Survivor rides out Oklahoma tornado in walk-in freezer

A woman carries a child through the devastation caused by the killer tornado that wiped out entire neighborhoods in the suburbs of Oklahoma City on Monday with winds of up 320 kilometers per hour. AP/SUE OGROCKI

MOORE, Oklahoma — For years Anita Zhang’s neighbors joked that if a tornado ever bore down on her Chinese restaurant, folks could take refuge in its roomy walk-in freezer.

On Monday, Zhang got the chance to test their idea — and to live to tell the tale — when one of the most powerful and destructive twisters to hit the United States in recent years ripped through this Oklahoma City suburb.

“I’m so lucky,” she said, over and over, as she told her story to Agence France-Presse through an interpreter Tuesday in the driveway of her home in another section of Moore that escaped the tornado’s raw fury.

A native of Guangdong, the southern Chinese province that’s no stranger to merciless typhoons, 57-year-old Zhang emigrated to the United States 10 years ago with other members of her family.

She opened the Hong Kong Chinese Restaurant on Southwest 19th Street seven years ago in a commercial strip mall that catered to Moore’s many handsome middle-class residential developments.

It had a good reputation for such dishes as spicy fried General Tso chicken. “Great food at a great price,” wrote one Google reviewer. “Very nice family-owned restaurant.
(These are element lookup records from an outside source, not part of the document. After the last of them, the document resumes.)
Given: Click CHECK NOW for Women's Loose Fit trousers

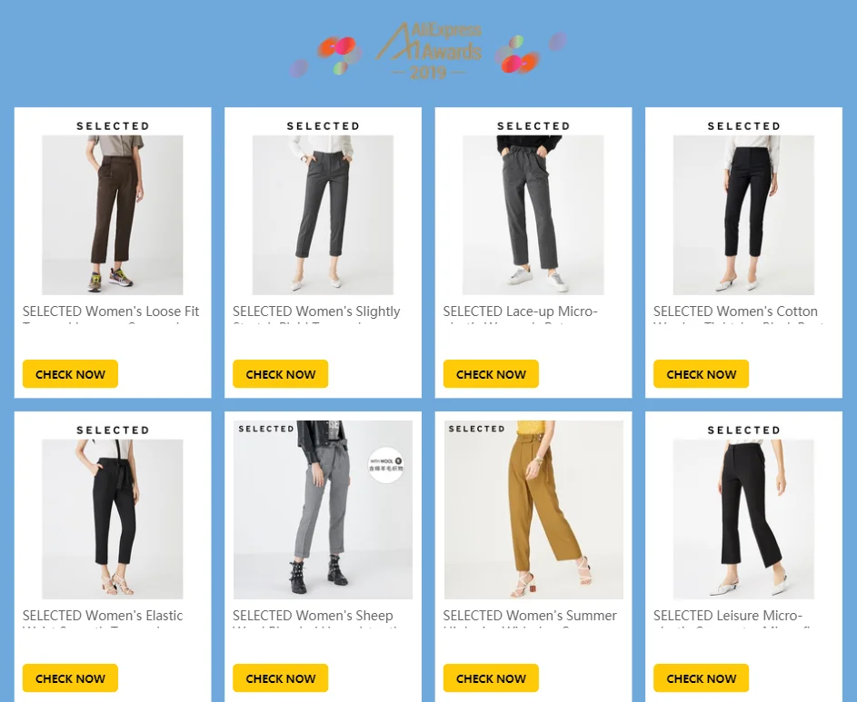Looking at the screenshot, I should click(70, 374).
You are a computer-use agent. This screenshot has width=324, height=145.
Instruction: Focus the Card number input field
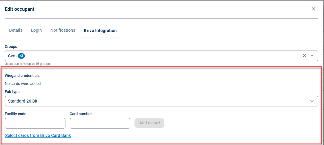click(100, 123)
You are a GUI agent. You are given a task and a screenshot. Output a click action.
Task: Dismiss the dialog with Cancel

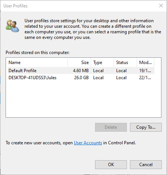[x=146, y=165]
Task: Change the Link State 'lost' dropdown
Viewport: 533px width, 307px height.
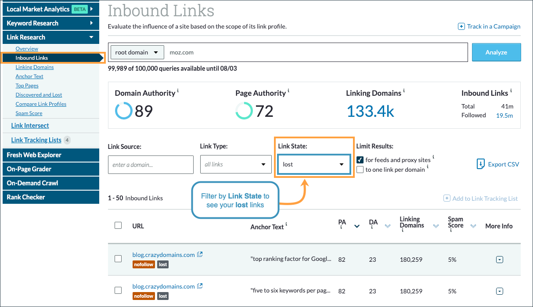Action: pos(313,164)
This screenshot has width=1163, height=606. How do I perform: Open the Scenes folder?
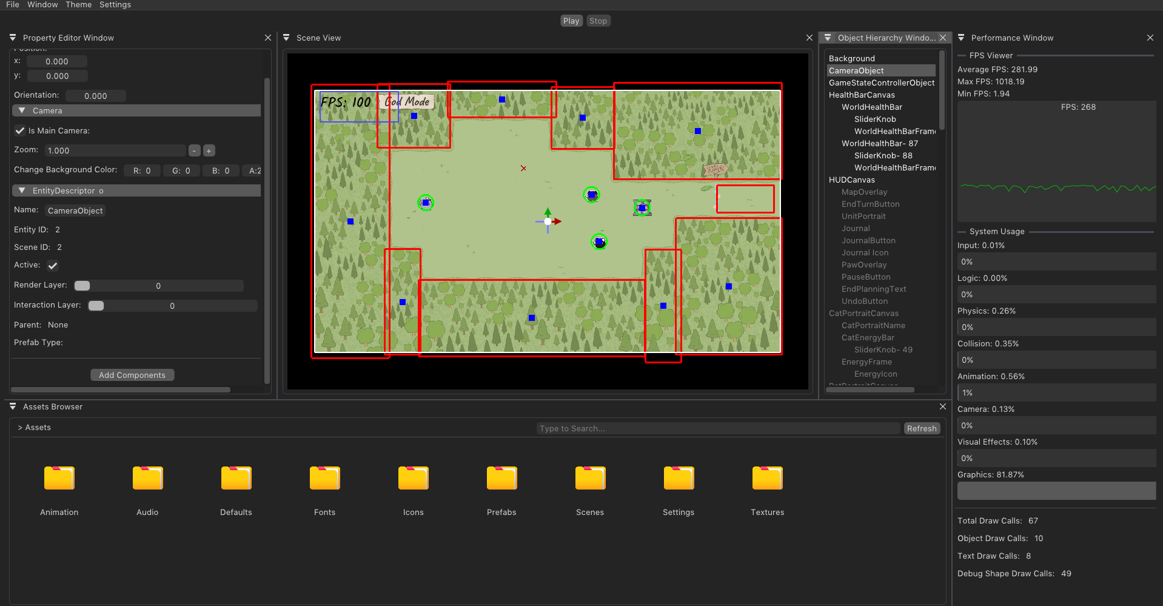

The food is excellent. Service is quick.”

Monday’s tornado — which police say killed at least 24 people with its 200 mile (320 kilometer) per hour winds cutting a 17 mile (27 kilometer) swath through Moore — was quick, too.

She was watching live storm coverage on local TV in the restaurant with her brother Michael Zhang, 50, when suddenly the power went off, the neighborhood disaster sirens wailed and the dark funnel of fury drew near.
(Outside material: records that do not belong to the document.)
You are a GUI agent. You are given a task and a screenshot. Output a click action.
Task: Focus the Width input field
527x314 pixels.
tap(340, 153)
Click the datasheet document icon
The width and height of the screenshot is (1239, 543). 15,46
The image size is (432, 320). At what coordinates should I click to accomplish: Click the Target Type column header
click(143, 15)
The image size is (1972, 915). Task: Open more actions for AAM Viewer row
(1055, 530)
Into the freezer the siblings went — with a blanket, thoughtfully — to sit out the twister as it passed literally on top of them, pulverizing everything in its path.

“I thought it was an earthquake,” recalled the Cantonese-speaking Zhang, whose Mandarin Chinese name is Zhang Jianci.

“I felt the building was shaking and moving. There were loud noises and banging and wind blowing… I thought only the glass door of the restaurant would be broken, but when we crawled out, everything was gone.”

Initially, the Zhangs struggled to open the freezer door against the debris.

Michael was first to wiggle out; Anita was too scared to follow, until her brother announced that nearby buildings were on fire.

Once out of the freezer, Anita Zhang heard people shouting: “Anyone there?” Later, she learned from her daughter that it was the neighbors, coming to check on their safety.

Zhang’s misfortune was for the business her immigrant family had toiled so hard to build to be literally on the wrong side of Southwest 19th Street, which turned out to be the southern edge of the tornado’s scalpel-like track.

On the north side of the street, besides the restaurant, the tornado smashed the entire Camden Village strip mall, including a liquor store that Tuesday reeked of broken bottles of booze, as well as a Walgreen’s drug store.

On the opposite side, however, a rival CVS pharmacy got off unscathed — so much so that it re-opened for business. An adjacent low-rise apartment complex likewise sustained no serious damage.

“We stood in the windows and watched it (the tornado) coming in,” recounted Karen Smith, who works at the apartment complex. She and daughter Elizabeth then rode out the storm under a staircase, snuggling up with their dachshund Lucy.

Police denied access to non-residents Tuesday to the worst-hit residential streets in Moore, but the startling scale of the destruction was all too visible from the sidelines.

Zhang’s family returned to the restaurant Tuesday to recover whatever they could salvage — sacks of white rice, cans of vegetables, a barrel of MSG — for safekeeping in the two-car garage back at home.

Longer term, Zhang would like the Hong Kong Chinese Restaurant to reopen.

It was insured, she said, although 24 hours after disaster struck, the family is still coming to grips with everything that’s happened so suddenly.

For now, she’s more than content that her two granddaughters are unhurt. Their mother, who is Zhang’s daughter, took them out of school before the tornado got too close and drove off with them to safety.

“They are back now,” she said with a sigh of relief. “They are alive.”